Now in what way is the United States safer because DHS wasted everyone’s time and spent all that money redoing what the French had already done? Hadn’t the French X-rayed our luggage, given us an extensive oral questionnaire, put us through the security process and checked our passports on eight separate occasions? French security even searched the Delta airline representative who led us on the bus from the gate to the aircraft. Then upon landing, U.S. personnel checked our passports and our luggage.
Why this extra layer? Does DHS think that people have access to their luggage while in flight? Or that a flight attendant sold someone something dangerous or useful to a terrorist attack that he found in the in-flight catalogue?
It was impossible for any passenger to acquire or store anything that could be construed as dangerous. The French do as good a job as we do, if not better, in managing security at airports. The rescreening is a total waste of money.
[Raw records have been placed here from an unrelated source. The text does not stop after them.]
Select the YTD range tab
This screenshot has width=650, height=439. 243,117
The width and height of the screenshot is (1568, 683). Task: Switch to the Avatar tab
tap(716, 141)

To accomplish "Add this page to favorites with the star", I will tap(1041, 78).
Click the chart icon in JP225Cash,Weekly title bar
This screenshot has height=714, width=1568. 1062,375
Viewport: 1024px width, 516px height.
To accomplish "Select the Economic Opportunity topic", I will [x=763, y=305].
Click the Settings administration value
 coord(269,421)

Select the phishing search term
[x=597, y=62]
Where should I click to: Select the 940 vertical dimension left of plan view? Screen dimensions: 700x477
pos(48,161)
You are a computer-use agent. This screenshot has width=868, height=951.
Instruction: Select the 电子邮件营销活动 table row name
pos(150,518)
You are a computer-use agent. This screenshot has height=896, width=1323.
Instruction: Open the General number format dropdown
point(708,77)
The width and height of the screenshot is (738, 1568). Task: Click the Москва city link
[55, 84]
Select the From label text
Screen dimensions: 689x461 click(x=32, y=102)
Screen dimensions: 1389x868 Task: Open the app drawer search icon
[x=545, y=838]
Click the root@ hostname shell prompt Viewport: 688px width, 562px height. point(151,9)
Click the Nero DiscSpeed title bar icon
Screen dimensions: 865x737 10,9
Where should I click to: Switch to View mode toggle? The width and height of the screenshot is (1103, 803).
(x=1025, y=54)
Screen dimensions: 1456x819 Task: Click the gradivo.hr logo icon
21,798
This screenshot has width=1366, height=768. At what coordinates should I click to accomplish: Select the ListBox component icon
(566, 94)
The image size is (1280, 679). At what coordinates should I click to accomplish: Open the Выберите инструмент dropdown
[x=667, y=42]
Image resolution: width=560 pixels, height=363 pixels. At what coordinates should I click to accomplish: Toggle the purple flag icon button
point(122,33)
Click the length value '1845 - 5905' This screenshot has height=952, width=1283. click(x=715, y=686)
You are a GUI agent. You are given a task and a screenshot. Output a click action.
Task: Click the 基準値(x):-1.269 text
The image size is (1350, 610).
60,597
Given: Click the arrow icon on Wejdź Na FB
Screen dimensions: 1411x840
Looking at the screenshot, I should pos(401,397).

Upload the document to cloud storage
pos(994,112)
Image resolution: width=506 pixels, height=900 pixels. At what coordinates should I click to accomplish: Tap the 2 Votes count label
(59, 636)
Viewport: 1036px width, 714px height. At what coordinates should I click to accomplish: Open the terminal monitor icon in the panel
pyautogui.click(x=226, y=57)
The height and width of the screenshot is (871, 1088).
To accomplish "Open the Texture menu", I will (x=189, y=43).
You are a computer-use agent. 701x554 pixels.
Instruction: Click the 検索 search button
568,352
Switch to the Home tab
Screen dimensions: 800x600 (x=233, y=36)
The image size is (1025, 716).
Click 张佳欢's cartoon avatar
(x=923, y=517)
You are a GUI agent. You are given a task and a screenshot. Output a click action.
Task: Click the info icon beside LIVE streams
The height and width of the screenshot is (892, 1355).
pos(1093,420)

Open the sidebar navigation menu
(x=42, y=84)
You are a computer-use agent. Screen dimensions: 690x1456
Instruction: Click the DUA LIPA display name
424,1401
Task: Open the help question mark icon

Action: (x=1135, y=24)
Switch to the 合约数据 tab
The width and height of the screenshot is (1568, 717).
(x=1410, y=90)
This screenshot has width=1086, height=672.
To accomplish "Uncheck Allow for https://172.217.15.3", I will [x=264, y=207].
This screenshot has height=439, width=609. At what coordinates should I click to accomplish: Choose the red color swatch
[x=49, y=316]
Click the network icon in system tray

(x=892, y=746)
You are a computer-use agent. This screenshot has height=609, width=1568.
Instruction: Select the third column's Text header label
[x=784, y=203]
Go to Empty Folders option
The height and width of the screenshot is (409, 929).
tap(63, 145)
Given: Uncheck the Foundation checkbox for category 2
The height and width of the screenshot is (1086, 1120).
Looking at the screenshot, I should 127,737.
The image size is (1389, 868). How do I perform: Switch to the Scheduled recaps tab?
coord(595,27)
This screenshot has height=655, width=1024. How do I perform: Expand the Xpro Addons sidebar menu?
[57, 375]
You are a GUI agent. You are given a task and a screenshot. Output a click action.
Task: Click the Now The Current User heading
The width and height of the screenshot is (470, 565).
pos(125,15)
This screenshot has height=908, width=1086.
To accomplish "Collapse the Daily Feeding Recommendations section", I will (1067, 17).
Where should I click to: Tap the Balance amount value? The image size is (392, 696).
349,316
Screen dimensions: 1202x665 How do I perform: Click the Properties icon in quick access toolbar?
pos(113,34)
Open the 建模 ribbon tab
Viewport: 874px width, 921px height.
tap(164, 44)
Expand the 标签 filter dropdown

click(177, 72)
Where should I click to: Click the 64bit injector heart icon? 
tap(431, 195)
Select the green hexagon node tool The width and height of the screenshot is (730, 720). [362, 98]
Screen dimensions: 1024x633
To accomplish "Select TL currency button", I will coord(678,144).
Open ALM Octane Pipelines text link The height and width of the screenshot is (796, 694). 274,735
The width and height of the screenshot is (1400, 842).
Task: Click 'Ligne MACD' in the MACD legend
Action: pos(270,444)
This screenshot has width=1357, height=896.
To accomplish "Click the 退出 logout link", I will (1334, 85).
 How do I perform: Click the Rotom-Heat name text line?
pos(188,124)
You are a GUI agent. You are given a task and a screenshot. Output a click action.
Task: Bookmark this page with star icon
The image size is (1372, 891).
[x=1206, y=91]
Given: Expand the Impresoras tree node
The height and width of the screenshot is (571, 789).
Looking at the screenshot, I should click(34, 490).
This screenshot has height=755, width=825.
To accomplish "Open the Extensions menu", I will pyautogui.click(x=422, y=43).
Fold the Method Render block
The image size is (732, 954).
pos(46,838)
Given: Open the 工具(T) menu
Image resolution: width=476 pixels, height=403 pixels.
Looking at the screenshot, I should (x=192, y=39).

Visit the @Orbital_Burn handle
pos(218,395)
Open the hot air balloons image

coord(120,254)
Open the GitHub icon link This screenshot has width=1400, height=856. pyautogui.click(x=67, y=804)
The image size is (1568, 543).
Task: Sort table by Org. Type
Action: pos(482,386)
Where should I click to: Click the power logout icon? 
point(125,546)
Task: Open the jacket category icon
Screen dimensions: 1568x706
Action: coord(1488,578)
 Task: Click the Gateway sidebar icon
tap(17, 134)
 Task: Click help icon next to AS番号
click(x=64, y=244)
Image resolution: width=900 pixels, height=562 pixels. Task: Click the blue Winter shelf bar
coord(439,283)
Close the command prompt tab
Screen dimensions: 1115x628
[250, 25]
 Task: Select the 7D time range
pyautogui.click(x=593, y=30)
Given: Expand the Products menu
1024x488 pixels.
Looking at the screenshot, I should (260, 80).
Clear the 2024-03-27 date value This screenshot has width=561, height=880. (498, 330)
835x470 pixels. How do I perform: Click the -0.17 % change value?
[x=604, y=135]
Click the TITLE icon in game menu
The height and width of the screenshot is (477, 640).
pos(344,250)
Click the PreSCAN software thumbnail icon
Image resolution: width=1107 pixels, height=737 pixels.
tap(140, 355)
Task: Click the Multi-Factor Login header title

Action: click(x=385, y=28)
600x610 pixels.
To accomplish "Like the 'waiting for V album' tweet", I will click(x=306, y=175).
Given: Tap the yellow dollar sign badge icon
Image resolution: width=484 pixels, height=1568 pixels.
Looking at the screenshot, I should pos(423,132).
As far as my experience and research shows, this recheck of security doesn’t happen anywhere else in the industrialized West.
The federal government would be better off ending these senseless additional screenings and reallocating these wasted funds to creating productive jobs, not “make busy” work.
The whole point of Homeland Security is to keep the populace ‘scared’. ALL of their jobs could conceivably be eliminated and the US would not be one whit less secure. The only means that they have to keep people on edge is to constantly interfere in their lives at which they are proving only too effective. My sympathies are extended to US citizens for falling further and further into a nanny state where all of your activities will come under someone’s watchful eye.